[Available records — start]
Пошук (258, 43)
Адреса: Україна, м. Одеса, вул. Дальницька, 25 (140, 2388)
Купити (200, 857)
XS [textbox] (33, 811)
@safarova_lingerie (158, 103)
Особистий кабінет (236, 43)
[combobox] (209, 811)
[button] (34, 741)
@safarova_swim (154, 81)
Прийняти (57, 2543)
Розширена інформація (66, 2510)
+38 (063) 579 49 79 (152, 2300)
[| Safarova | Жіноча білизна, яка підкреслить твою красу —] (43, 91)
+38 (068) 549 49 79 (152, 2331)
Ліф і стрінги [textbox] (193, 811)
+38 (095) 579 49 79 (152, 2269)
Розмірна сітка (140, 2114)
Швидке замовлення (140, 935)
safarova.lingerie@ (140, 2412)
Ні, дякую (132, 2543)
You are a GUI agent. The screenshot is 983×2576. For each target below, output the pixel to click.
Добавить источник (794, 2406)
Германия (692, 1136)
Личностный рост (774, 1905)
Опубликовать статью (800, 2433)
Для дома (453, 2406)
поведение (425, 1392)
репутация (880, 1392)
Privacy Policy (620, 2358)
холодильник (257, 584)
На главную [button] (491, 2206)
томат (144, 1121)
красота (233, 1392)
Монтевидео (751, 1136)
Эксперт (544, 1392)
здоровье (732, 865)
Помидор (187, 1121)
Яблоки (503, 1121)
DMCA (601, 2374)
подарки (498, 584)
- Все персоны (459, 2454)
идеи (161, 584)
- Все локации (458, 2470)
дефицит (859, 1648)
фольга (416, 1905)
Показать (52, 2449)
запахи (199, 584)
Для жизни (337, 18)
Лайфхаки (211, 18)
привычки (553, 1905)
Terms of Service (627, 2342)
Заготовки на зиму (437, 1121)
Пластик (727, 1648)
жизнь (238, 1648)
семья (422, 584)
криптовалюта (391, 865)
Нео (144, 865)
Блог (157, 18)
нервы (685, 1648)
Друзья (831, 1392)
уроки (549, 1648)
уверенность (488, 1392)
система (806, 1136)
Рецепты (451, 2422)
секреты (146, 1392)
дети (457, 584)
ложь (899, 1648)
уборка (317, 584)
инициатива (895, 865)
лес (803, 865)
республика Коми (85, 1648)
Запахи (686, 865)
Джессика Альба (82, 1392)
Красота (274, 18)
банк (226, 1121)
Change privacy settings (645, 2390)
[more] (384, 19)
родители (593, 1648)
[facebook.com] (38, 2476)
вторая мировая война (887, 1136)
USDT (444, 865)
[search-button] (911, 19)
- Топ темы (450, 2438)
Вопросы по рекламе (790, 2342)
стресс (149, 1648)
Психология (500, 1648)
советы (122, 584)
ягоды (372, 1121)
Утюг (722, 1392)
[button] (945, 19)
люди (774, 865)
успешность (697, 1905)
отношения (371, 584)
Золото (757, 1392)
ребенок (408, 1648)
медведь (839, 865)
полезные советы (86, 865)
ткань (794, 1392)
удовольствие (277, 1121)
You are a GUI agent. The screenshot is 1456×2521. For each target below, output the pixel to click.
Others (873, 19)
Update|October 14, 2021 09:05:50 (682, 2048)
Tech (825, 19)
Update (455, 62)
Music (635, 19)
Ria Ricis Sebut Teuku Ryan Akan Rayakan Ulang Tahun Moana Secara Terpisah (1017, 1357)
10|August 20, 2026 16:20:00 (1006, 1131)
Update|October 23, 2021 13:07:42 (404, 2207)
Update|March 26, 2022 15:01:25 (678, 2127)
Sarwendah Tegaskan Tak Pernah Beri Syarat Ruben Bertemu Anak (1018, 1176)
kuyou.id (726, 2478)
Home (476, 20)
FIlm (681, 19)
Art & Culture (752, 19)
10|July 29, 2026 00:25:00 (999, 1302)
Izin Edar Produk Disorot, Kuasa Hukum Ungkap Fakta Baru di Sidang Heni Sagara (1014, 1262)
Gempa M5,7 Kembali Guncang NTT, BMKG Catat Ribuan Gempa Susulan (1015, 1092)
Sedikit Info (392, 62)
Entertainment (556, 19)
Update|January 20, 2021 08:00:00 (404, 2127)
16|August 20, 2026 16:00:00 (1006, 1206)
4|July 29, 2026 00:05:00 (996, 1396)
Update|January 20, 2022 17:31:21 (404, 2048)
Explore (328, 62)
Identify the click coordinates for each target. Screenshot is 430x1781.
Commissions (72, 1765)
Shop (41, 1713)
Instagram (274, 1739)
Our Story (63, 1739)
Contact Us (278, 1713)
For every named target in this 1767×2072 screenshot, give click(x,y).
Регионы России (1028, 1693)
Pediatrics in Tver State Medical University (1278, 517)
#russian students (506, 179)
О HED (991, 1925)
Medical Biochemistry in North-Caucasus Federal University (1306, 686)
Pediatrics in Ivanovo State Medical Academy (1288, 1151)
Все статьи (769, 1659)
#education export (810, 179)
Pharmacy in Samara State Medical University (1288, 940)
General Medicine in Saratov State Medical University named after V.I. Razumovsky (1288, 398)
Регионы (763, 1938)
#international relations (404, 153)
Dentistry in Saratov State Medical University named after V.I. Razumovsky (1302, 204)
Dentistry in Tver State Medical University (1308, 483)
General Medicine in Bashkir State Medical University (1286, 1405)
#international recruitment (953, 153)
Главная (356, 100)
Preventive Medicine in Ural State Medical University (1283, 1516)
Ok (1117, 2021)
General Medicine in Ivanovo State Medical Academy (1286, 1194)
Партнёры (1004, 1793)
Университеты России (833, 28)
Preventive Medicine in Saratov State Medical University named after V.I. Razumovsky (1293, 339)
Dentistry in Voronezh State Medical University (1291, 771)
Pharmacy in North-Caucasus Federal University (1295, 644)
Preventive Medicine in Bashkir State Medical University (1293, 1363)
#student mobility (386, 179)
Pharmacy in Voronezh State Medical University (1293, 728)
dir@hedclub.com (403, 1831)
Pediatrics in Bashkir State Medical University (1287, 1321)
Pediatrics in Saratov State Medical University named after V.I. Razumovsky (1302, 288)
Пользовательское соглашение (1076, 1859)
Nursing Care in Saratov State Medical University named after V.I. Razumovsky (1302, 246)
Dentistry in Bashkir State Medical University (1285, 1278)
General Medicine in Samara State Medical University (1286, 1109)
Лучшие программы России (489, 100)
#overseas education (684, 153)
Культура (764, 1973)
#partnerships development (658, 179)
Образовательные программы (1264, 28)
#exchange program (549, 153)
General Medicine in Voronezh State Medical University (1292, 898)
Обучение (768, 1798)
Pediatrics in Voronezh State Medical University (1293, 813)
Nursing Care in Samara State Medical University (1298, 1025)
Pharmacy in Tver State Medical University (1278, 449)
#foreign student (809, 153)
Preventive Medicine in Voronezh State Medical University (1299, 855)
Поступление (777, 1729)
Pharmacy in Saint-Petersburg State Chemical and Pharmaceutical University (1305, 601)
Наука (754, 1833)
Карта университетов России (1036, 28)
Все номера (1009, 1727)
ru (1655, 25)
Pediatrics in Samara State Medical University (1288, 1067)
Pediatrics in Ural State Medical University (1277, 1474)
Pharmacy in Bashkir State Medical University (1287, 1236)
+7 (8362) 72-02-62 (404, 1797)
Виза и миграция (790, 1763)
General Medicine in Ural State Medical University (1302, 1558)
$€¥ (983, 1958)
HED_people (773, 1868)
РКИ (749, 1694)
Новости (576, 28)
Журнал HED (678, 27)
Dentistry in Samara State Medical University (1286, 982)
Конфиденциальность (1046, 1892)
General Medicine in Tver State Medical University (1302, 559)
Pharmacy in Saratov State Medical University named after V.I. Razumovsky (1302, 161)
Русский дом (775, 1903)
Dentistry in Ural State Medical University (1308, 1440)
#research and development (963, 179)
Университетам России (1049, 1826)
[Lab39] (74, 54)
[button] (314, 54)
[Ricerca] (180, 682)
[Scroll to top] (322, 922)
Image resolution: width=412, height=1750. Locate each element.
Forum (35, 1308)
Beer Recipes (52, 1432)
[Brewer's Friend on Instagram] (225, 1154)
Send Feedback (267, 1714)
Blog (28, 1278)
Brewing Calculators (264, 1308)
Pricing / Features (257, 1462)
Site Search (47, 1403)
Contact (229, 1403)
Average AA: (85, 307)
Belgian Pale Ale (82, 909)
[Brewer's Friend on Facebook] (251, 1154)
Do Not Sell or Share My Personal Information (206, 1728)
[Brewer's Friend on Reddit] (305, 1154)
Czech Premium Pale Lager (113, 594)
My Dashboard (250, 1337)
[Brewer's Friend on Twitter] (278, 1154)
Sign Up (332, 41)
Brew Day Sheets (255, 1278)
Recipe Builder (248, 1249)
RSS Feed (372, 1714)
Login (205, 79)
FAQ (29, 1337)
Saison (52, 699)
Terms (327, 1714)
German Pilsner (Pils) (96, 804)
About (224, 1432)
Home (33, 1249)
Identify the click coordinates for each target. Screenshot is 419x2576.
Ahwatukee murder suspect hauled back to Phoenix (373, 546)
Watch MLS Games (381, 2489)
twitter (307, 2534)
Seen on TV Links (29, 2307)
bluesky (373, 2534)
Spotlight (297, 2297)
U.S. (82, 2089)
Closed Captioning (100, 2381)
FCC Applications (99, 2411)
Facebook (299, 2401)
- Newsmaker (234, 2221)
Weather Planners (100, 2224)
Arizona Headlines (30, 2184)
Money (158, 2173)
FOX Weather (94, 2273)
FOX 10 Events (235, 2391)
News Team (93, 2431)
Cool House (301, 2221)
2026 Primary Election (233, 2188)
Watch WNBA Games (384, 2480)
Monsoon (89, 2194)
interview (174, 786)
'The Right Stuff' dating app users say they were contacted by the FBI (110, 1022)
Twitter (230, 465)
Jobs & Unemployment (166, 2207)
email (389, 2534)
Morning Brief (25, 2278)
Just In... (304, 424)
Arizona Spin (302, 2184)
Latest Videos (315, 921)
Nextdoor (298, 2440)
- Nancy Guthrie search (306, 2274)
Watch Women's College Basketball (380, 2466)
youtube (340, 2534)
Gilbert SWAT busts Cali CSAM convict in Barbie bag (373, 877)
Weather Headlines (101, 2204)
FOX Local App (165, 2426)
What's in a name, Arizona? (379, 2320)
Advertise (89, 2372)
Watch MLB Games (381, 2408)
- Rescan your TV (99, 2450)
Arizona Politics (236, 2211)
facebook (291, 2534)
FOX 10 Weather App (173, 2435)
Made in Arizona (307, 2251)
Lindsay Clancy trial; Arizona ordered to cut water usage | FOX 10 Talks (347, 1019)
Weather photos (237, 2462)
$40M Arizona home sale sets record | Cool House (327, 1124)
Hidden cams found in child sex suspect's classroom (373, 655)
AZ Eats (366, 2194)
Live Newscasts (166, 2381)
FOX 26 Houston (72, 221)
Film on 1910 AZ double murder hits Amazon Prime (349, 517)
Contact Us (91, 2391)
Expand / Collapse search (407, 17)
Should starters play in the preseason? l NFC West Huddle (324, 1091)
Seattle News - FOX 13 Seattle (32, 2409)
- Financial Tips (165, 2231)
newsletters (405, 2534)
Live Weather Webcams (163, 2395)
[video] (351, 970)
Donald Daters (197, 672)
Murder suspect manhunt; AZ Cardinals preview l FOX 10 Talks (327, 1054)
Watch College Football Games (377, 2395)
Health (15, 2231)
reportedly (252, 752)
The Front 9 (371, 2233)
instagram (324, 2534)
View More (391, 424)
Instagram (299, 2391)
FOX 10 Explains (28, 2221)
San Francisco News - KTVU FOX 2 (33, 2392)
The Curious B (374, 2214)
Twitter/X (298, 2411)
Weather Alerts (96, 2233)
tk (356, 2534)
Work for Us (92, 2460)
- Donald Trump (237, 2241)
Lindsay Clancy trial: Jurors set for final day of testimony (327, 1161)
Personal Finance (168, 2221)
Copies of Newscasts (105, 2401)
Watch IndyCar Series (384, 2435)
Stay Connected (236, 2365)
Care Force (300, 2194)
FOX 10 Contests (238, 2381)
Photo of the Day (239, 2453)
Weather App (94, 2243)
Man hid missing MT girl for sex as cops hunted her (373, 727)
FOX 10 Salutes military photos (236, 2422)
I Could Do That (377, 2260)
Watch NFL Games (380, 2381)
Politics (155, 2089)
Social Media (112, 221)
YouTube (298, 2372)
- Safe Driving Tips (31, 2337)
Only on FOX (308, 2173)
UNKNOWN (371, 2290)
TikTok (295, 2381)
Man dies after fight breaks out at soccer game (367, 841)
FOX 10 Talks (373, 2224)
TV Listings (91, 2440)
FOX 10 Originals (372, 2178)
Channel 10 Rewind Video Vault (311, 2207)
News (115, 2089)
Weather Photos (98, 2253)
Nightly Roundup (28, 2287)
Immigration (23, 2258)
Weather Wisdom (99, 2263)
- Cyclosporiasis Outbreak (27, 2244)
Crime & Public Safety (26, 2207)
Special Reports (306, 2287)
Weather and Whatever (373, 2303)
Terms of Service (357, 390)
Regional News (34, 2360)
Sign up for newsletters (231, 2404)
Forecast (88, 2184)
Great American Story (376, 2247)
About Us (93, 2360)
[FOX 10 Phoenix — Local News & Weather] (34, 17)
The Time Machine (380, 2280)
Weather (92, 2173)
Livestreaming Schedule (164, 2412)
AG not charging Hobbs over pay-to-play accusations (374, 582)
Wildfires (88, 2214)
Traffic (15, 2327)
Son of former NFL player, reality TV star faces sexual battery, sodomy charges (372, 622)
[Available records — finish]
#### Problem requirements
Looking at the data above, write out exactly the lines that start at the one containing "уроки (549, 1648)" and end at the one containing "Medical Biochemistry in"; include both and nothing beyond.

#### Final answer
уроки (549, 1648)
уверенность (488, 1392)
система (806, 1136)
Рецепты (451, 2422)
секреты (146, 1392)
дети (457, 584)
ложь (899, 1648)
уборка (317, 584)
инициатива (895, 865)
лес (803, 865)
республика Коми (85, 1648)
Запахи (686, 865)
Джессика Альба (82, 1392)
Красота (274, 18)
банк (226, 1121)
Change privacy settings (645, 2390)
[more] (384, 19)
родители (593, 1648)
[facebook.com] (38, 2476)
вторая мировая война (887, 1136)
USDT (444, 865)
[search-button] (911, 19)
- Топ темы (450, 2438)
Вопросы по рекламе (790, 2342)
стресс (149, 1648)
Психология (500, 1648)
советы (122, 584)
ягоды (372, 1121)
Утюг (722, 1392)
[button] (945, 19)
люди (774, 865)
успешность (697, 1905)
отношения (371, 584)
Золото (757, 1392)
ребенок (408, 1648)
медведь (839, 865)
полезные советы (86, 865)
ткань (794, 1392)
удовольствие (277, 1121)
You are a GUI agent. The screenshot is 1456×2521. For each target below, output the pixel to click.
Others (873, 19)
Update|October 14, 2021 09:05:50 (682, 2048)
Tech (825, 19)
Update (455, 62)
Music (635, 19)
Ria Ricis Sebut Teuku Ryan Akan Rayakan Ulang Tahun Moana Secara Terpisah (1017, 1357)
10|August 20, 2026 16:20:00 (1006, 1131)
Update|October 23, 2021 13:07:42 (404, 2207)
Update|March 26, 2022 15:01:25 (678, 2127)
Sarwendah Tegaskan Tak Pernah Beri Syarat Ruben Bertemu Anak (1018, 1176)
kuyou.id (726, 2478)
Home (476, 20)
FIlm (681, 19)
Art & Culture (752, 19)
10|July 29, 2026 00:25:00 (999, 1302)
Izin Edar Produk Disorot, Kuasa Hukum Ungkap Fakta Baru di Sidang Heni Sagara (1014, 1262)
Gempa M5,7 Kembali Guncang NTT, BMKG Catat Ribuan Gempa Susulan (1015, 1092)
Sedikit Info (392, 62)
Entertainment (556, 19)
Update|January 20, 2021 08:00:00 (404, 2127)
16|August 20, 2026 16:00:00 (1006, 1206)
4|July 29, 2026 00:05:00 (996, 1396)
Update|January 20, 2022 17:31:21 (404, 2048)
Explore (328, 62)
Identify the click coordinates for each target. Screenshot is 430x1781.
Commissions (72, 1765)
Shop (41, 1713)
Instagram (274, 1739)
Our Story (63, 1739)
Contact Us (278, 1713)
For every named target in this 1767×2072 screenshot, give click(x,y).
Регионы России (1028, 1693)
Pediatrics in Tver State Medical University (1278, 517)
#russian students (506, 179)
О HED (991, 1925)
Medical Biochemistry in North-Caucasus Federal University (1306, 686)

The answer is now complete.